Here at UCLA, Naomi Eisenberger, Ph.D., the director of the Social and Affective Neuroscience Laboratory, has been at the leading edge of research into the physical and emotional effects of loneliness and social isolation. Part of that is looking at how emotional distress affects the body. In an experiment conducted by Eisenberger and some colleagues, the group was surprised to find that the same neural circuitry that gets activated by physical pain also lights up in brain scans of individuals undergoing emotional pain.

This particular study centered on an online game of catch. Several players seated at computers in different locations “tossed” a ball to each other. One of those players was the test subject, whose brain activity was being scanned.

At first the ball is thrown equally between all of the players in the game. But at a certain point, the other players begin to exclude the test subject. As the test subjects begin to realize that they are being ostracized, their brain activity changes. It mirrors what you would see when someone is experiencing physical pain.

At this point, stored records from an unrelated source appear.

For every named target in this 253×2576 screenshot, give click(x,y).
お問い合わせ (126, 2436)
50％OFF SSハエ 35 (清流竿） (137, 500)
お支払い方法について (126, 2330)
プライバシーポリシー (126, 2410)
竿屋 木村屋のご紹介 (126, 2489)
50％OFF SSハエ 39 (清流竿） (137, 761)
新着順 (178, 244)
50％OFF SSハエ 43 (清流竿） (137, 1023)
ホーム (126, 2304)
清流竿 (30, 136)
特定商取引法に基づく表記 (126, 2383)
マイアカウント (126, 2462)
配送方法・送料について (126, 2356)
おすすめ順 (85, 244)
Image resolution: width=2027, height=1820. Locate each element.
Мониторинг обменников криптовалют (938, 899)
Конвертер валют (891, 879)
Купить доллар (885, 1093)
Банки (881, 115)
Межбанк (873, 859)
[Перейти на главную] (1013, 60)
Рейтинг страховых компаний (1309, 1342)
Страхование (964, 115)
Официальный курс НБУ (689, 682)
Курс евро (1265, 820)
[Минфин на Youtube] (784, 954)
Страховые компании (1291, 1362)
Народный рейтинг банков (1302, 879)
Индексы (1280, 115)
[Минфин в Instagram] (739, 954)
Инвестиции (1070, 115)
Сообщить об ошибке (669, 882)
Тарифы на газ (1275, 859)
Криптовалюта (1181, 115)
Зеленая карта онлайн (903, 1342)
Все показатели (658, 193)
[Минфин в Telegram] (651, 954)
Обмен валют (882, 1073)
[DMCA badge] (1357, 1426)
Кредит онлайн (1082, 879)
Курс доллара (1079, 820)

A further twist to the findings involved how each test subject responded to being excluded. Those who became visibly angry or upset showed a marked increase in activity in two regions of the brain associated with physical pain. The players who shrugged off the change in the game – Who cares? this isn’t important – showed significantly less activity in the physical pain centers.

Then the researchers reverse-engineered the experiment. They gave over-the-counter pain medications to some of the subjects for a period of three weeks, and again measured their brain activity during the online game. This time, the subjects who received the medication and not a placebo had significantly less activity in the physical pain centers of their brains.

It turned out that the same pain meds that eased physical aches also provided relief for emotional pain. This strongly suggests that the brain processes both types of pain in the same way. As a result, the meds work on both types of pain.

As for why this would be, researchers suspect it’s because living in interconnected groups was crucial to the survival of our earliest ancestors. Physical pain alerts us to injury. Emotional pain warns us that we may be drifting too far from our fellow humans. Both put us at grave risk. So, over time, the two types of warning signs – physical pain and emotional pain – began to share the same neural pathways.

The bottom line? We need to take emotional pain just as seriously as we do physical pain.